[Dataset entries]
------------------------------------------------------------

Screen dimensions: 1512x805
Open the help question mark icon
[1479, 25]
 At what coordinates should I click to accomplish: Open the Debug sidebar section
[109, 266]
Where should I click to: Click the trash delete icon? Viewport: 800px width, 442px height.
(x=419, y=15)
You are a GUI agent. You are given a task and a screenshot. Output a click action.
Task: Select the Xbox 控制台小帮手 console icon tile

------------------------------------------------------------

[Exercise requirements]: Produce exactly the lines from the one containing "Open the help question mark icon" through the final line of the records above, both included, and no others.

[Response area]:
Open the help question mark icon
[1479, 25]
 At what coordinates should I click to accomplish: Open the Debug sidebar section
[109, 266]
Where should I click to: Click the trash delete icon? Viewport: 800px width, 442px height.
(x=419, y=15)
You are a GUI agent. You are given a task and a screenshot. Output a click action.
Task: Select the Xbox 控制台小帮手 console icon tile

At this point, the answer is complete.